They didn’t say the quiet part out loud, which is almost certainly that the Fivetran and Snowflake bills for what they were doing were probably enormous and those were undoubtedly what got management’s attention about fixing this.
Snowflake as destination is very very easy to work with on fivetran. Fivetran didn't have S3 as destination till late 2022. So it literally forces you to use one of BQ, Snowflake, redshift as destination.
So fivetran CEO's defence is pretty stupid.
> Moving several large, crucial Postgres datasets (some of them tens of TB large) to data lake gave us a net savings of over a million dollars for 2022 and proportionally higher savings in 2023 and 2024.
I thought the quiet part was that they are data mining their customer data (and disclosing it to multiple third parties) because it’s not E2EE and they can read everyone’s private and proprietary notes.

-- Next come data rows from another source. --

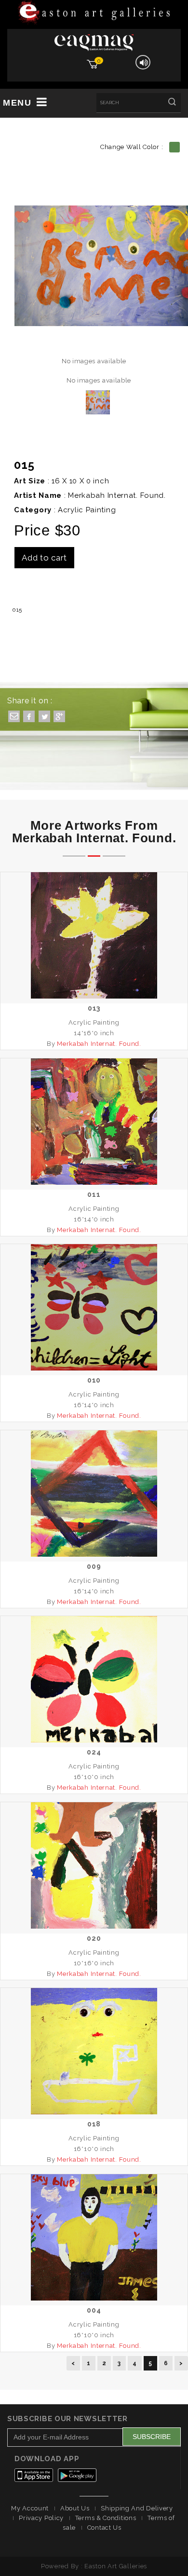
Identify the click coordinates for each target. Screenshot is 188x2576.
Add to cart (44, 557)
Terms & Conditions (105, 2517)
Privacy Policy (41, 2517)
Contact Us (104, 2527)
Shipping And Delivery (137, 2508)
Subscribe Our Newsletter (67, 2418)
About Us (75, 2508)
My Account (30, 2508)
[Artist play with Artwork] (94, 13)
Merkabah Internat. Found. (117, 495)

Otherwise, this is the perfect app for sharding/horizontal scalability. Your notes don’t need to be queried or joined with anyone else’s notes.
Also whether this data lake is worth the costs/effort. How does this data lake add value to the user experience? What is this “AI” stuff that this data lake enables?
For example, they mention search. But i imagine it is just searching only within your own docs. Which i presume should be fast and efficient if everything is sharded by user in Postgres.
The tech stuff is all fine and good, but if it adds no value, its just playing with technology for technology sakes
I too was surprised to read that they were syncing what reads, at a glance, to be their entire database into the data lake. IIUC the reason that Snowflake prioritizes inserts over updates is because you're supposed to stream events derived from your data, not the data itself.